Task details:
Lines from the one containing "Given: Tap the pink goods box icon" to the end of the records, both ends included and exactly as written, are the whole answer, and no pictures go in it.

[Collected data entries]
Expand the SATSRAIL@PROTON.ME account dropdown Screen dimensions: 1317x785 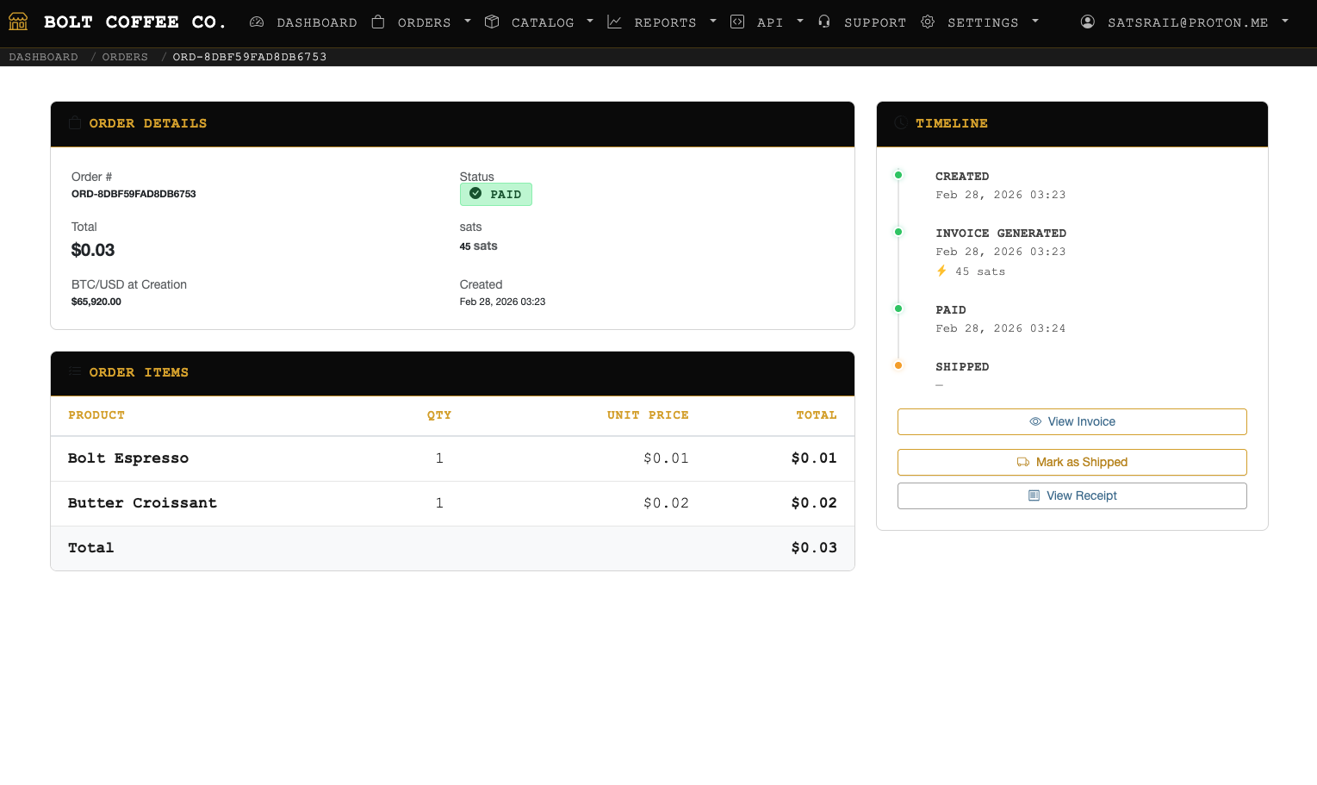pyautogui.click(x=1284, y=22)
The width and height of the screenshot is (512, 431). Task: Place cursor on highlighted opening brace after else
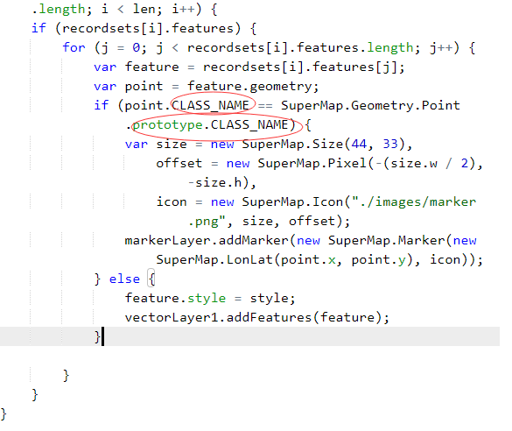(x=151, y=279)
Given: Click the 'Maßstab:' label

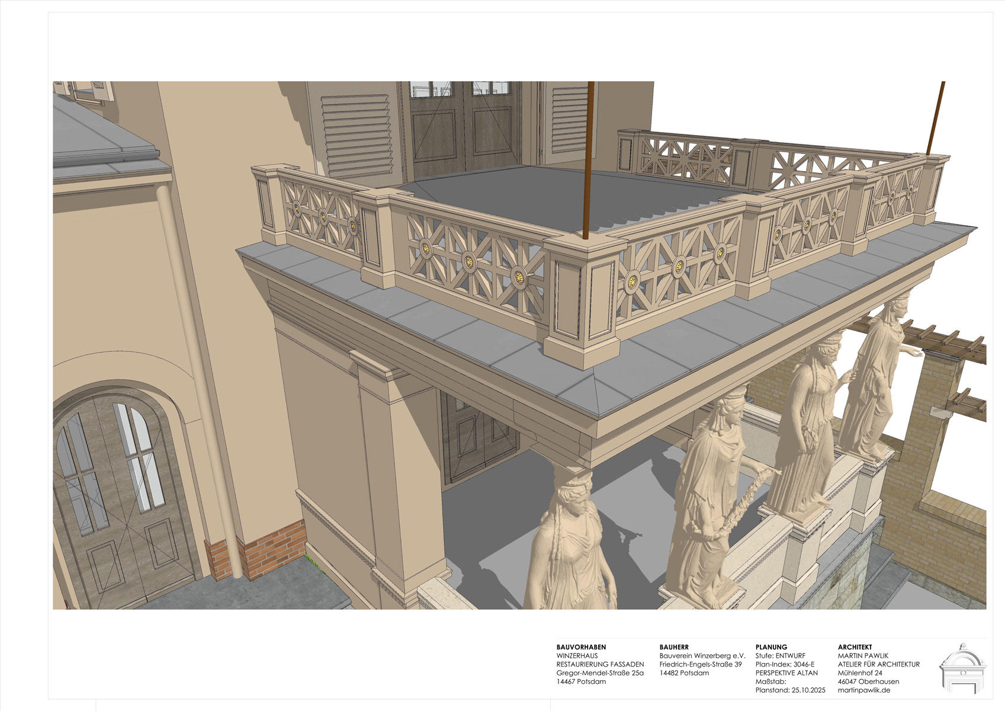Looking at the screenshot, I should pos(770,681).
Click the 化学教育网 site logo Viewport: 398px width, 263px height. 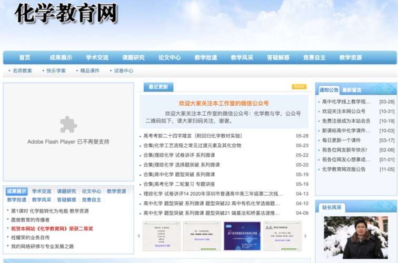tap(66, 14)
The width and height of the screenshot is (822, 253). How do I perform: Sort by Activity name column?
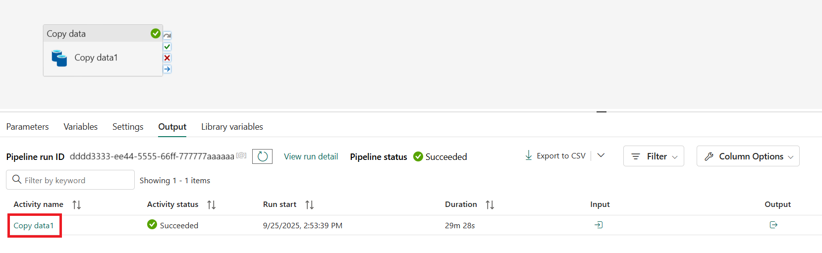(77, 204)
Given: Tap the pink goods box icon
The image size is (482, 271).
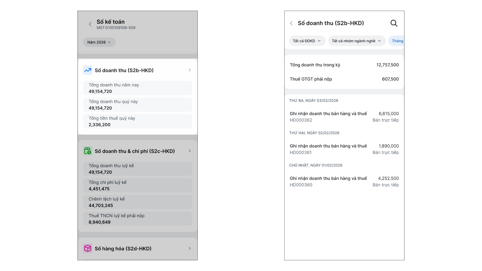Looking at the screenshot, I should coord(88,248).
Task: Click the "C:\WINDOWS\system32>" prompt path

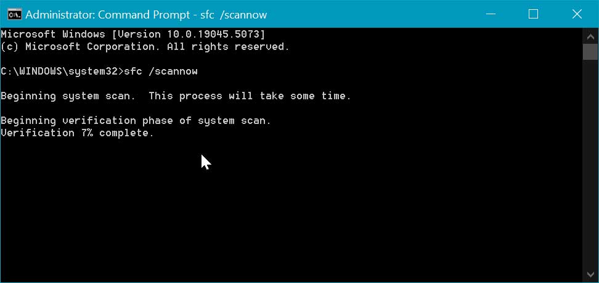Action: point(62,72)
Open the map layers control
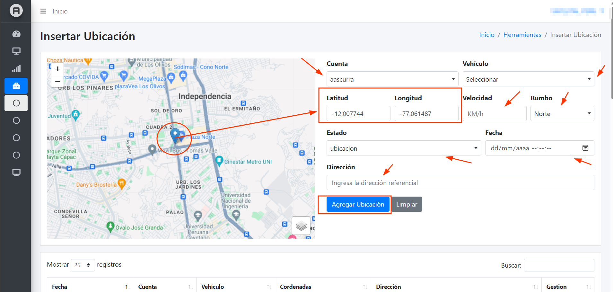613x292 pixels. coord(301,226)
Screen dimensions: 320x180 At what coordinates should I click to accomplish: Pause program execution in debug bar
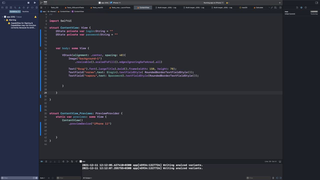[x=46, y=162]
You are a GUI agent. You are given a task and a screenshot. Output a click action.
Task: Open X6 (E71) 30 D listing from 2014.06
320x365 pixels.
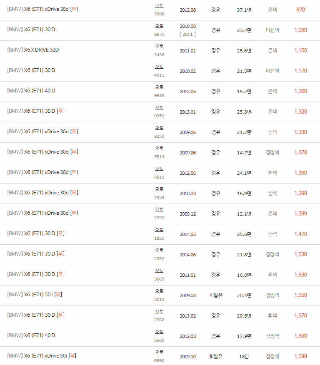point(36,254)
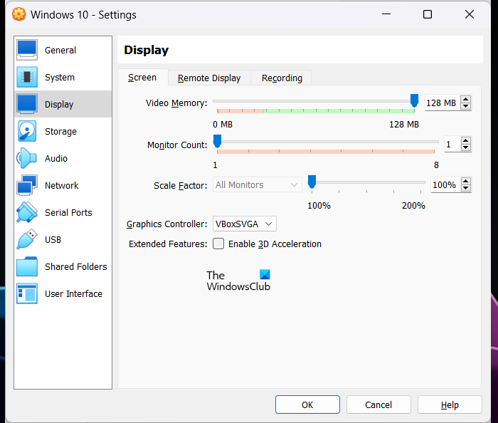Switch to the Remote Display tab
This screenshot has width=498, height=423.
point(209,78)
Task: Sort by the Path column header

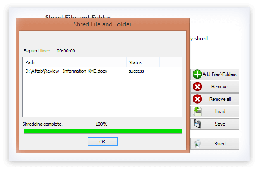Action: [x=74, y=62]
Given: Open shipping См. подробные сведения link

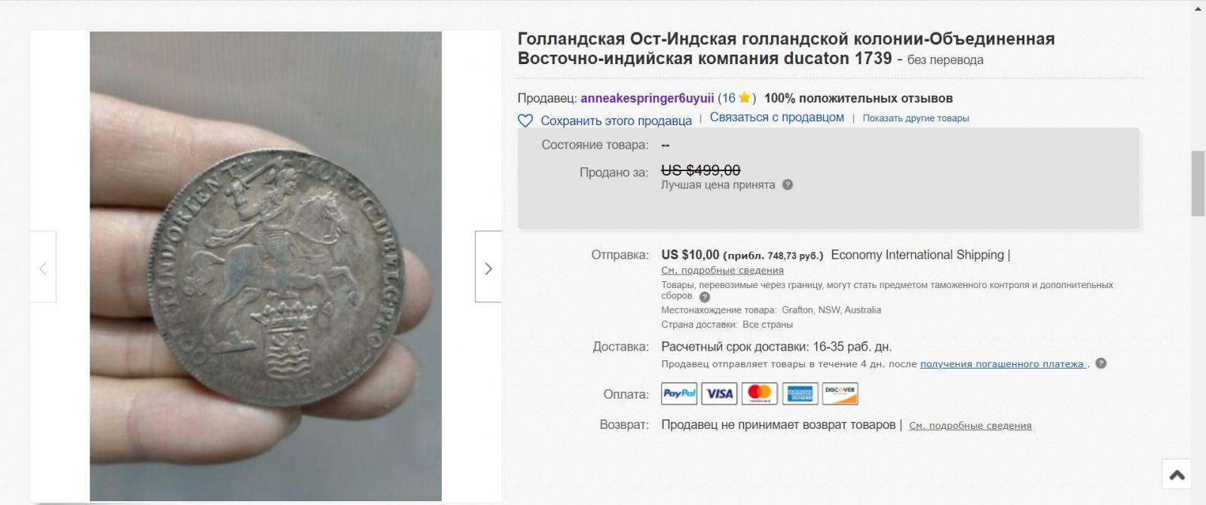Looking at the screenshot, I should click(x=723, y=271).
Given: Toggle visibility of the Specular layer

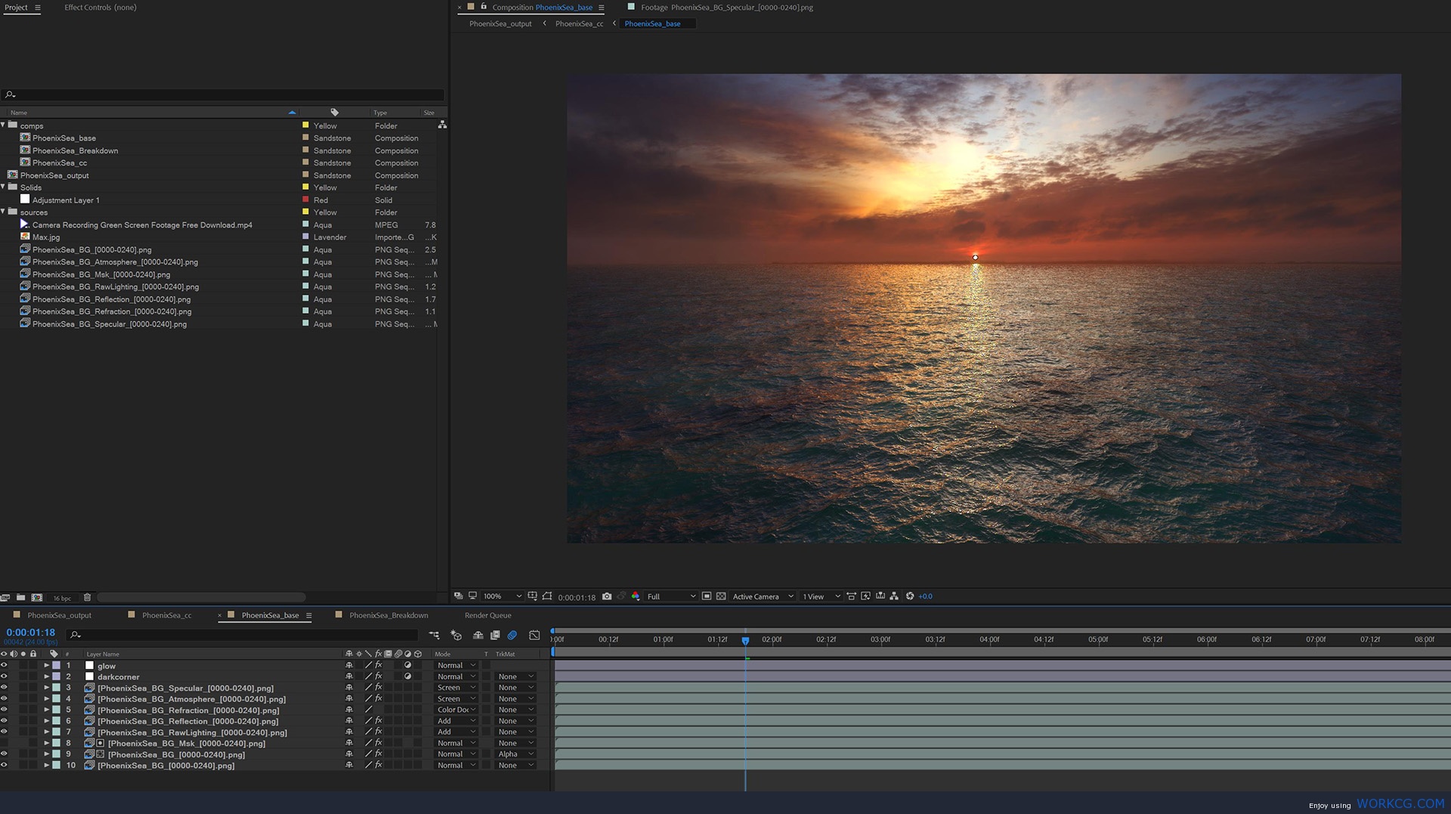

Solved exercise:
Given: Tap the pink goods box icon
The image size is (482, 271).
Looking at the screenshot, I should coord(88,248).
Task: Click the "C:\WINDOWS\system32>" prompt path

Action: point(62,72)
Open the map layers control
613x292 pixels. coord(301,226)
Screen dimensions: 320x180 At what coordinates should I click to accomplish: Pause program execution in debug bar
[x=46, y=162]
You are a GUI agent. You are given a task and a screenshot. Output a click action.
Task: Open X6 (E71) 30 D listing from 2014.06
320x365 pixels.
point(36,254)
Switch to the Remote Display tab
This screenshot has width=498, height=423.
point(209,78)
Task: Sort by the Path column header

Action: [x=74, y=62]
Given: Open shipping См. подробные сведения link

Looking at the screenshot, I should click(x=723, y=271).
Given: Toggle visibility of the Specular layer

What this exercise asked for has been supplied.